When to prune is mostly a matter of convenience. We have pruned both in the fall and early spring and had good results either way. It does seem that the later and the more harshly you prune that fewer flower blooms can be expected the next season. This is because most hydrangeas bloom on "old" wood. With young plants, be sure to prune enough growth to form them into a good "shape” and no more. This is generally 10 to 20 percent of the growth.

Unlike many of your other flowering bushes (roses and buddleia), hydrangeas should not be harshly pruned in the spring. Most hydrangea varieties bloom on old wood and if you cut too much, you won’t get any blooms. We recommend fall pruning after blooming is done. For us here in the Pacific Northwest, that means October. This allows for some active growth before the plant goes dormant.

If you miss fall pruning, you can still prune in the spring. Once your plant starts to leaf out and your last hard frost is about two weeks past, you can see the leaf nodes beginning to form. Count back from the end of the plant such that you have at least three fat and healthy leaf nodes forming. Prune right above the third one. You may want to wait until leaves are starting to show before you prune your macrophyllas so you don’t prune too much.

The Paniculata and Arborescens varieties bloom on new wood so you may cut them for size every year, spring or fall, whatever is most convenient for you.

More Pruning Tips

Newly planted hydrangeas need not be pruned except to shape into a shrub. Once established, hydrangeas can be pruned more severely to maintain height as described below.

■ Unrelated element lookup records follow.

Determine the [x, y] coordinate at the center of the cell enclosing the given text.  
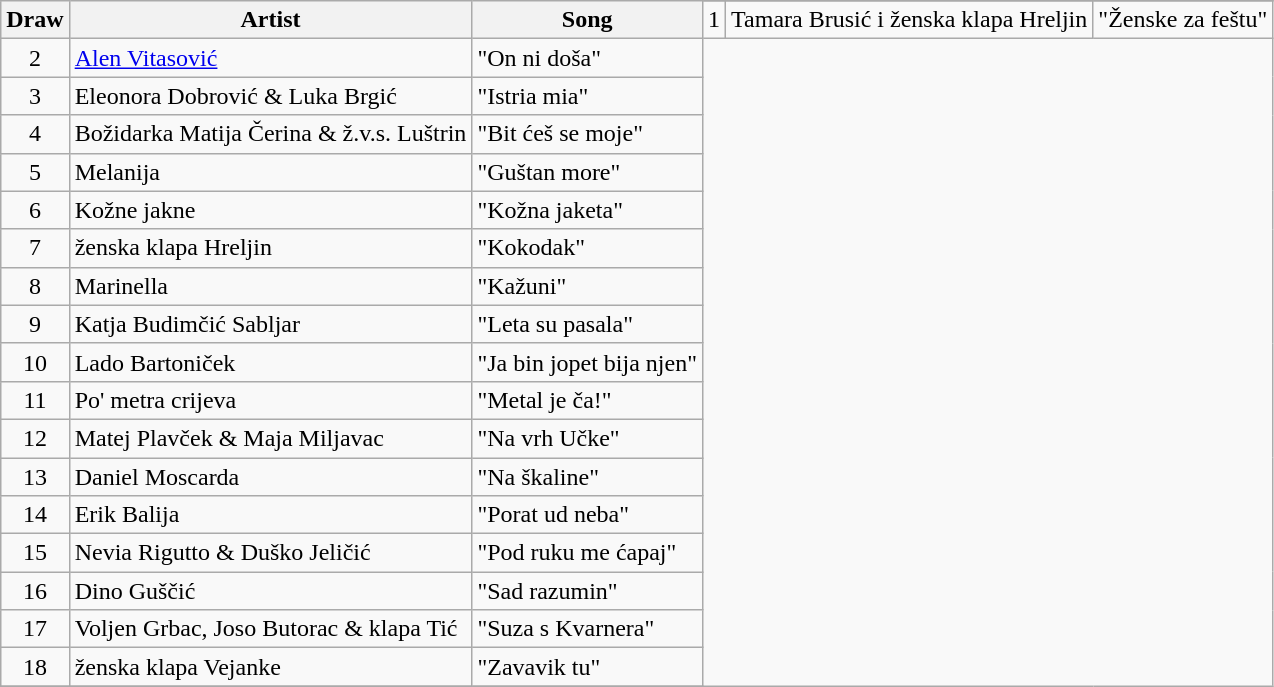
"Guštan more" [588, 172]
Melanija [270, 172]
"Suza s Kvarnera" [588, 629]
"Sad razumin" [588, 591]
"Kokodak" [588, 248]
"Ženske za feštu" [1183, 20]
Marinella [270, 286]
7 [35, 248]
"Kožna jaketa" [588, 210]
Nevia Rigutto & Duško Jeličić [270, 553]
"Na vrh Učke" [588, 438]
Božidarka Matija Čerina & ž.v.s. Luštrin [270, 134]
10 [35, 362]
Tamara Brusić i ženska klapa Hreljin [910, 20]
"Bit ćeš se moje" [588, 134]
12 [35, 438]
Lado Bartoniček [270, 362]
18 [35, 667]
13 [35, 477]
8 [35, 286]
"Kažuni" [588, 286]
"Zavavik tu" [588, 667]
11 [35, 400]
"Metal je ča!" [588, 400]
2 [35, 58]
17 [35, 629]
"Na škaline" [588, 477]
"Porat ud neba" [588, 515]
Eleonora Dobrović & Luka Brgić [270, 96]
Alen Vitasović [270, 58]
1 [714, 20]
16 [35, 591]
Kožne jakne [270, 210]
Song [588, 20]
"On ni doša" [588, 58]
Artist [270, 20]
"Pod ruku me ćapaj" [588, 553]
"Istria mia" [588, 96]
Katja Budimčić Sabljar [270, 324]
5 [35, 172]
9 [35, 324]
Po' metra crijeva [270, 400]
"Ja bin jopet bija njen" [588, 362]
6 [35, 210]
"Leta su pasala" [588, 324]
Daniel Moscarda [270, 477]
4 [35, 134]
Dino Guščić [270, 591]
15 [35, 553]
14 [35, 515]
ženska klapa Hreljin [270, 248]
Erik Balija [270, 515]
Matej Plavček & Maja Miljavac [270, 438]
Voljen Grbac, Joso Butorac & klapa Tić [270, 629]
3 [35, 96]
Draw [35, 20]
ženska klapa Vejanke [270, 667]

You may prune in the fall after blooming or in the spring after the hard frosts are over. Remember, the later you prune and the more drastically you prune, the fewer blooms you'll have. Prune to the first leaf node of this year's growth as shown in Figure 1.

Figure 1
Figure 1

Cut 1/2" to 1" above a budding node at a 45 degree angle as shown in Figure 2. These buds will be the new leaves and blooms of your hydrangea. If you live in an area that is prone to spring frost, protect these buds with bed sheets or frost cloth (a light felt) on nights that frost is expected.

Figure 2
Figure 2

Established hydrangeas tend to have branches that die back every year. These are completely woody branches inside the hydrangea. Cut up to a dozen of these branches down to the ground as shown in Figure 3 to spur new growth at the base.